2015年11月12日木曜日

「みんなビンボが悪いんや」という身近かすぎてわからない身近かな真理についてわからせるにはどうすればいいかということ



「貧乏」というものがよくわからなくなって久しい。
 いや、私自身は身に沁みているのだが、社会全体によく通じないように思える。そして、どのようにすれば多くの人々に理解されるのか、というのはより一層わからない。と、このように書いても「俺はわかってる!」と言いつつわかってない人は多いわけで、「わかってる」人にさらにわからせるのはどうすればいいのかもわからない。

「貧乏」というものは、未来が剥奪されることによって起こる。
 自分の未来が描けないので、目の前のことしか考えられなくなる。
 だから、「貧乏が嫌だったら、死に物狂いでがんばればいいだろ」というのは、わかってない人の言い草である。「がんばる」というのがどういうことなのか、わからなくなるのが「貧乏」というものだからだ。


  
シモーヌ・ヴェイユ、
工場日記 (ちくま学芸文庫) 
    なぜ「がんばる」ということがわからなくなるかというと、「貧乏」は必然的に「腹が減る」からだ。しかも、ただ減るだけでなく、減りっぱなしになる。
「飢えは体内に仕掛けられた爆弾だ」とシモーヌ・ヴェイユはノートに書き付けた。腹が減っても食い物がなく、これから先も食い物にありつける予定がないと、人間の心身にどういう状態が引き起こされるか。それは飽食する人間がただ想像するだけでは、絶対にたどり着くことのできない境地である。

 では、「飢え」が人に何をもたらすのか、科学的・客観的に記述できるよう「実験」してみてはどうか、と考えた科学者がいた。
 一九四五年二月十二日、ミネソタ大学のアンセル・キーズAncel Keys博士は、良心的兵役拒否者を集めて、「飢え」についての実験を行った。
 選ばれた被験者は三十六名。
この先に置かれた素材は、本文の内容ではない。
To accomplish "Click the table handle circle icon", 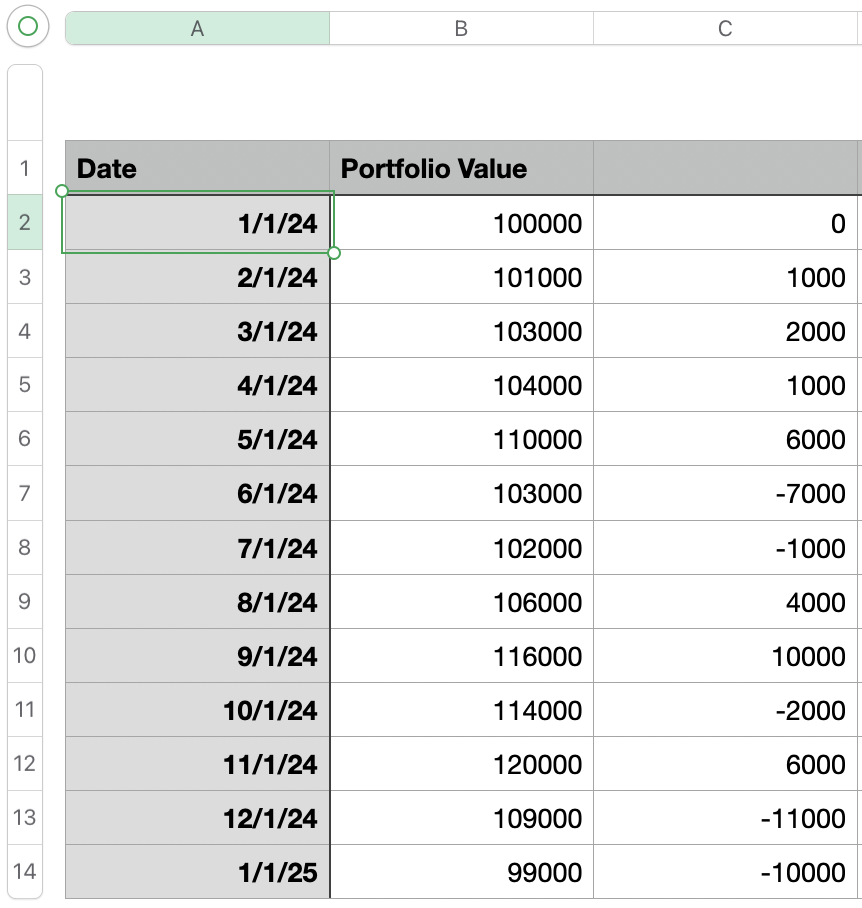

彼らは午前八時半と午後五時の二回だけ、食事を与えられることになった。メニューの内容は、ヨーロッパで飢餓に苦しむ人たちが口にするのと同程度の栄養をもつもので、たった三種類しかなかった。カロリーはだいたい一日一五〇〇カロリーで、これは当時一般に摂取されるカロリーの約半分だった。
 キーズ博士は、六ヶ月の間に被験者の体重の25%を減らすことを目安としていた。なんだかダイエット道場みたいだが、マジな実験である。
 被験者は週十五時間働き(実験室の掃除など軽いもの)、屋外で最低三十キロを歩き、さらにルームランナーで三十分歩かされた。
The Biology of 
Human Starvation
    この実験を通して、被験者には多くの共通した症状が見られた。
 まず、無気力になり鬱に陥った。
 食事以外のことがおろそかになり、身だしなみや衛生管理に気を使わなくなった。
 当然マナーなどは軽んじられ、部屋に引きこもりがちになった。
 興味は主に食べ物のことばかりになり、性衝動も失った。
 この実験の詳細な記録は“The Biology of Human Starvation”という題でまとめられた。
 実験は被験者達にとって「生涯でも重要な経験」であり続け、実験が終ったあとも時折集まって「同窓会」を開いたという。さらに被験者のうち三人は、この実験をきっかけに職を変えてシェフになった。

 俗に「腹が減っては戦が出来ぬ」というが、とにかく「飢え」というのは人間からやすやすと「理性」を奪い取ってしまうものだ、ということが実験の記録から客観的に推察することが出来る。
 飢えと背中合わせの「貧乏」についても、それは同様だといえるだろう。
 貧困の根絶は、社会全体に理性を行き渡らせるために、絶対に必要なことなのだ。